日本の自衛隊が国連のPKO=平和維持活動に参加している、アフリカの南スーダンでは戦闘が再燃し、首都ジュバでは銃撃戦が断続的に起きていて、少なくとも45人の日本人が自宅やホテルなどから出られず、身動きが取れない状況となっています。

南スーダンでは、2年余りの内戦状態のあと、ことし4月に暫定政府が発足しましたが、ここにきてキール大統領を支持する政府軍とマシャール副大統領に従う反政府勢力との戦闘が再燃し、これまでに市民33人を含む272人の死者が出ているということです。
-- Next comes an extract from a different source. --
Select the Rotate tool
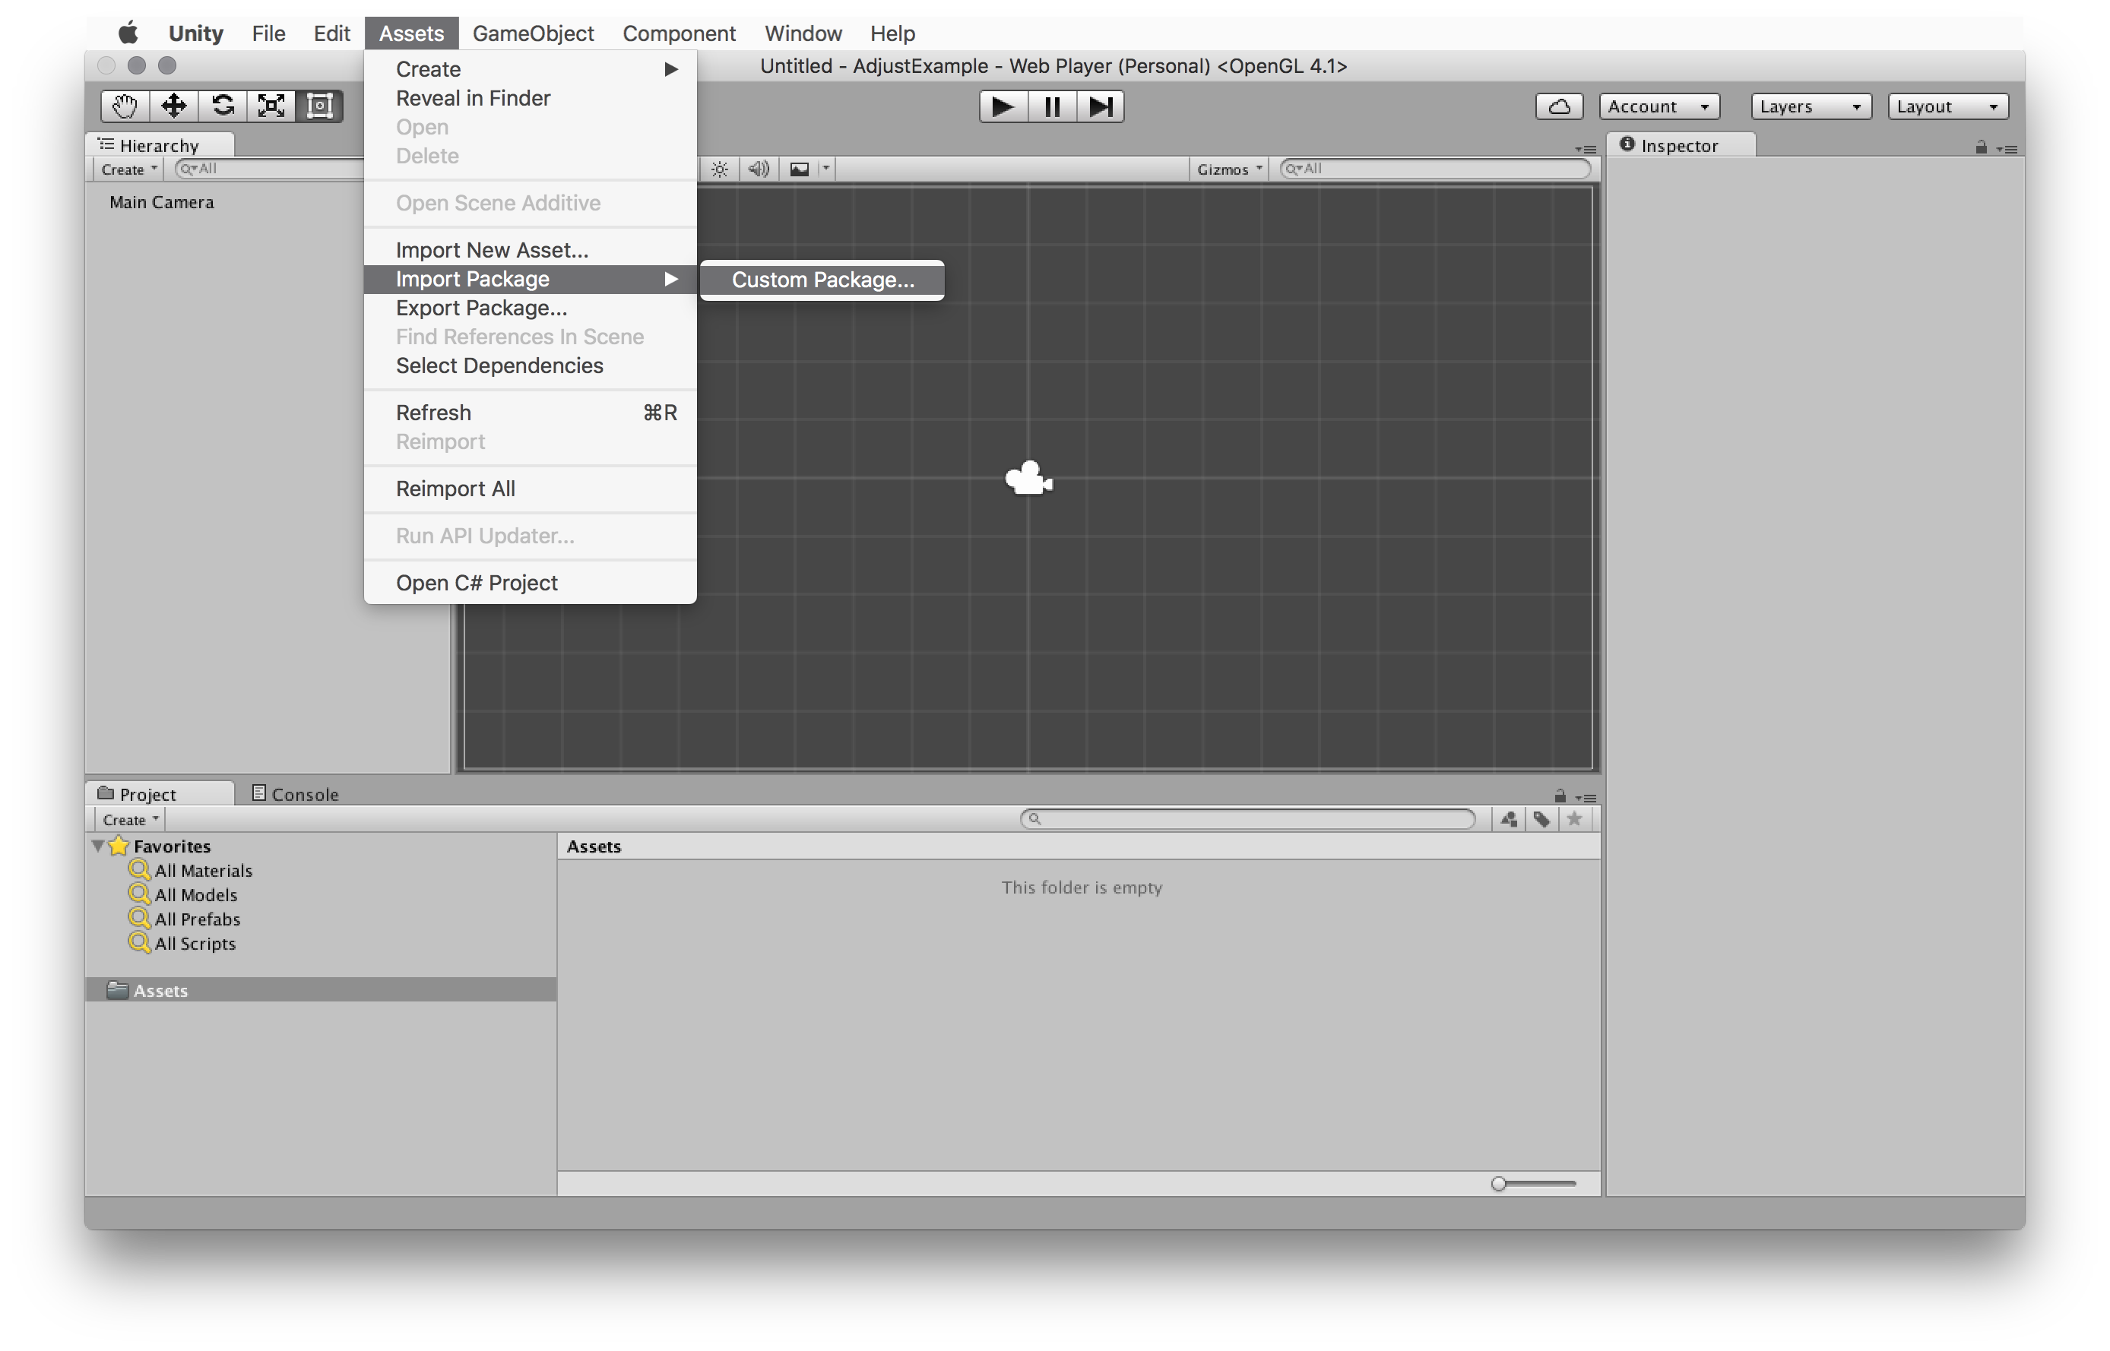Image resolution: width=2110 pixels, height=1351 pixels. [223, 106]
外務省によりますと、南スーダンには現在、日本の大使館員やJICA=国際協力機構の関係者などおよそ70人の日本人がいるということです。

JICAによりますと、ジュバには南スーダンへの支援を行っている日本人45人が滞在していて、このうちの一部が滞在しているホテルの近くでも散発的に銃撃戦となっているということです。このため、戦闘を逃れようと、10日に出国しようとしましたが、空港までの安全が確保できずに見送り、ホテルにとどまっているとしています。

政府は、南スーダンで、政府軍と反政府勢力との対立が深まり、首都ジュバで銃撃戦が相次いでいることを受けて、11日午前、安倍総理大臣のほか、岸田外務大臣、中谷防衛大臣らが出席して、NSC=国家安全保障会議の閣僚会合を開き、対応を協議しました。

この中では、現地の日本人の安全確保に万全を期すとともに、退避のため、自衛隊による陸上輸送や、自衛隊が保有するC130輸送機を近隣国のジブチに派遣する方針を決めました。

国連安保理は10日夕方から3時間にわたって緊急の会合を開いたあと声明を発表し、現地に派遣している国連使節団の増強を検討するほか、南スーダンの周辺国に対して、現地に兵士を追加派遣するよう求めたとしています。

また、国連施設と市民を保護していた場所が襲撃を受けて、中国とルワンダのPKO要員に死傷者が出たことを明らかにし、戦争犯罪に当たる可能性があるとしています。

安保理の議長を務める日本の別所国連大使は「状況は危機的だ。事態を好転させるため、安保理は迅速かつ強力に対応する必要がある」と述べました。